=== Aim of the task ===
Return, without any change, the part of the items that opens with the line containing "This screenshot has height=923, width=1316." and closes with the line containing "center [1119, 32].", including both of those lines.

=== The data ===
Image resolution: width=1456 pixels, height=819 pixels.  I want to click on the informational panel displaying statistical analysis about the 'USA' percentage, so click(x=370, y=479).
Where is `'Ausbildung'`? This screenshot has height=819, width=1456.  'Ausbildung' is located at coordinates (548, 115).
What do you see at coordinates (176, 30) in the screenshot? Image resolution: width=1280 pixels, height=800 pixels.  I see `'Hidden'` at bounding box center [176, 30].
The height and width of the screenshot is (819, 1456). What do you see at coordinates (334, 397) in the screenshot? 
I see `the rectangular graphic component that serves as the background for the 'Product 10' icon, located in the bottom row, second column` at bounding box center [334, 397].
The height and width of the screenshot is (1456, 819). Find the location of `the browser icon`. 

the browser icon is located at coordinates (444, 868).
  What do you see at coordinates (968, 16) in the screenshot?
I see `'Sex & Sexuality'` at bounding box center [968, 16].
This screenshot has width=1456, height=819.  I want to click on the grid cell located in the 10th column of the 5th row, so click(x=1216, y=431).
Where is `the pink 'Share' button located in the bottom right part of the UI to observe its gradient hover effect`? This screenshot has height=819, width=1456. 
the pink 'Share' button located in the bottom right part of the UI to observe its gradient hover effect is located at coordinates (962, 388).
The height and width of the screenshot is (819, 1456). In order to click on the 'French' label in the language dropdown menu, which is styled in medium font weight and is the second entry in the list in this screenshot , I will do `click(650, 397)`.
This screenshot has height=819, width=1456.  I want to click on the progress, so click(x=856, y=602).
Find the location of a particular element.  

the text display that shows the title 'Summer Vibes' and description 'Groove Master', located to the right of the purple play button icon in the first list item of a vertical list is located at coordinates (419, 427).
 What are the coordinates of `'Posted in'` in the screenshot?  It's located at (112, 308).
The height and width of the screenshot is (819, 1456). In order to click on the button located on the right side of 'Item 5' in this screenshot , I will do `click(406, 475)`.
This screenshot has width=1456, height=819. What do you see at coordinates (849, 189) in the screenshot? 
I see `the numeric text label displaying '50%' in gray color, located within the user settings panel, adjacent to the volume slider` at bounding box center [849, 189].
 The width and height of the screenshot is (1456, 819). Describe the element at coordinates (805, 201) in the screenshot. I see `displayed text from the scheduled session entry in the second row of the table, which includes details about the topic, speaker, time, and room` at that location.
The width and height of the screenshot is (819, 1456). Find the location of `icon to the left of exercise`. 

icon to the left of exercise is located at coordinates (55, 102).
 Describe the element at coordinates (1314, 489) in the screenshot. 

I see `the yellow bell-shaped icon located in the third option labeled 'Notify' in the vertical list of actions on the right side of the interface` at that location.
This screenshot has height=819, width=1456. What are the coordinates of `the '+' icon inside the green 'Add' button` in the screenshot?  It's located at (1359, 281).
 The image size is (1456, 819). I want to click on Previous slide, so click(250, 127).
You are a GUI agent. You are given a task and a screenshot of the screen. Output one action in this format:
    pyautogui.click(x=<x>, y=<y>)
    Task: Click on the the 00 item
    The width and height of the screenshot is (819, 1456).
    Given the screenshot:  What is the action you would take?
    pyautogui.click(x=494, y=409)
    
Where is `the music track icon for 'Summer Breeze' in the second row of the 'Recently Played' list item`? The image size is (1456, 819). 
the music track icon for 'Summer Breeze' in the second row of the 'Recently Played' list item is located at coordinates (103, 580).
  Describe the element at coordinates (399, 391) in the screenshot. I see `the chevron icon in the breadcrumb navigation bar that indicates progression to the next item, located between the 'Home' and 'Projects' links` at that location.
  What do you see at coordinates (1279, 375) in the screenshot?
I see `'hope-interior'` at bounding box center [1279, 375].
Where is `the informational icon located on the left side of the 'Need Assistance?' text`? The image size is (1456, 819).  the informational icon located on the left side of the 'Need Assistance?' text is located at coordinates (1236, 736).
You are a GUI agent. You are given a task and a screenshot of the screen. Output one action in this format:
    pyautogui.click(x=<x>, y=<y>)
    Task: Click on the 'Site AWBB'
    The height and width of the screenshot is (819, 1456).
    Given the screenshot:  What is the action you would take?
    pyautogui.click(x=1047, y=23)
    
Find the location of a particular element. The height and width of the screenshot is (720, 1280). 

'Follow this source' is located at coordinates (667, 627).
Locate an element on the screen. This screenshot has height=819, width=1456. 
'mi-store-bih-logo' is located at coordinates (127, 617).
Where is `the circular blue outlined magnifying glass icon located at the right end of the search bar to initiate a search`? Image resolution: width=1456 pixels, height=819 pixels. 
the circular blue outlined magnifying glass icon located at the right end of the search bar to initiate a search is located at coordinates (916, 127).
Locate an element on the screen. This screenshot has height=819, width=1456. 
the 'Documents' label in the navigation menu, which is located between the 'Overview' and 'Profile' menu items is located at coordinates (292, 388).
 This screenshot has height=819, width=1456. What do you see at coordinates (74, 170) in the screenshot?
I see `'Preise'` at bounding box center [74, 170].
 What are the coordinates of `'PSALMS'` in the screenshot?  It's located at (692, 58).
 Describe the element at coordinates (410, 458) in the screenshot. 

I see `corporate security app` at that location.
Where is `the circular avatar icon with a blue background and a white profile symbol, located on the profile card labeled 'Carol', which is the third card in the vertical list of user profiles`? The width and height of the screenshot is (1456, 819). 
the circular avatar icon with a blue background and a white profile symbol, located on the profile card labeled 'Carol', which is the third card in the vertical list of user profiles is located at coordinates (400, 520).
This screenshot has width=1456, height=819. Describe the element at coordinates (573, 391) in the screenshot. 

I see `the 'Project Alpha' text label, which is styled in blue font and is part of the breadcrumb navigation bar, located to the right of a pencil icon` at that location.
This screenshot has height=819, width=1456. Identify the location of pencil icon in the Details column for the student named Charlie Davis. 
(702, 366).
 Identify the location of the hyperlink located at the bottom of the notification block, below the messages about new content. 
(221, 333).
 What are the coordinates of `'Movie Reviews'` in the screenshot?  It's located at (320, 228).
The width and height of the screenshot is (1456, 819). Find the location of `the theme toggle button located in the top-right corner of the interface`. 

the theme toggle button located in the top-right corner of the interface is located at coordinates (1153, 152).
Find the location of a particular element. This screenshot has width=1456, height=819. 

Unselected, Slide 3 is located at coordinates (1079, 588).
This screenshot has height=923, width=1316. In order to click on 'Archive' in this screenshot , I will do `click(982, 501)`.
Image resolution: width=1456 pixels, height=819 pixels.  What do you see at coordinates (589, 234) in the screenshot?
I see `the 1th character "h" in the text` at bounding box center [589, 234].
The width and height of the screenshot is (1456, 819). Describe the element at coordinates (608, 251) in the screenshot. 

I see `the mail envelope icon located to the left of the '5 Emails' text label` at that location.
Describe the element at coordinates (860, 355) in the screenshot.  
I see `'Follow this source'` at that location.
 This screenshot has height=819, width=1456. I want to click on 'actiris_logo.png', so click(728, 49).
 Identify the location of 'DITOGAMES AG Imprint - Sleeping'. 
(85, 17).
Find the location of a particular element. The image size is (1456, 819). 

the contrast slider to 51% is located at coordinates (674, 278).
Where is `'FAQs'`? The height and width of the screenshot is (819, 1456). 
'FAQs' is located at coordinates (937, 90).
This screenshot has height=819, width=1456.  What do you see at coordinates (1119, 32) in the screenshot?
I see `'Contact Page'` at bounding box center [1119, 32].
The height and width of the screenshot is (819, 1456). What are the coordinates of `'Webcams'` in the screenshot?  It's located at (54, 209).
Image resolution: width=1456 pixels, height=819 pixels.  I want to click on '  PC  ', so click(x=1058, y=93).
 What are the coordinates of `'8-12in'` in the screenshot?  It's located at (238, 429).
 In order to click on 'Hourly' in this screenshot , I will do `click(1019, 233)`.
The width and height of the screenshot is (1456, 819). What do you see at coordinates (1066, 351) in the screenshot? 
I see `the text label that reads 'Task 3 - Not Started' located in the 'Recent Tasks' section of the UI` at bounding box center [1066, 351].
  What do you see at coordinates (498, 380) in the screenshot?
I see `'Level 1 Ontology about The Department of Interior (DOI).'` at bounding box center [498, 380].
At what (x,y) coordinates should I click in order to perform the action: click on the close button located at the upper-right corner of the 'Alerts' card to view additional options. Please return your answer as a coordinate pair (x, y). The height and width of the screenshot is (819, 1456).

=== Reply to the exercise ===
This screenshot has height=923, width=1316. In order to click on 'Archive' in this screenshot , I will do `click(982, 501)`.
Image resolution: width=1456 pixels, height=819 pixels.  What do you see at coordinates (589, 234) in the screenshot?
I see `the 1th character "h" in the text` at bounding box center [589, 234].
The width and height of the screenshot is (1456, 819). Describe the element at coordinates (608, 251) in the screenshot. 

I see `the mail envelope icon located to the left of the '5 Emails' text label` at that location.
Describe the element at coordinates (860, 355) in the screenshot.  
I see `'Follow this source'` at that location.
 This screenshot has height=819, width=1456. I want to click on 'actiris_logo.png', so click(728, 49).
 Identify the location of 'DITOGAMES AG Imprint - Sleeping'. 
(85, 17).
Find the location of a particular element. The image size is (1456, 819). 

the contrast slider to 51% is located at coordinates (674, 278).
Where is `'FAQs'`? The height and width of the screenshot is (819, 1456). 
'FAQs' is located at coordinates (937, 90).
This screenshot has height=819, width=1456.  What do you see at coordinates (1119, 32) in the screenshot?
I see `'Contact Page'` at bounding box center [1119, 32].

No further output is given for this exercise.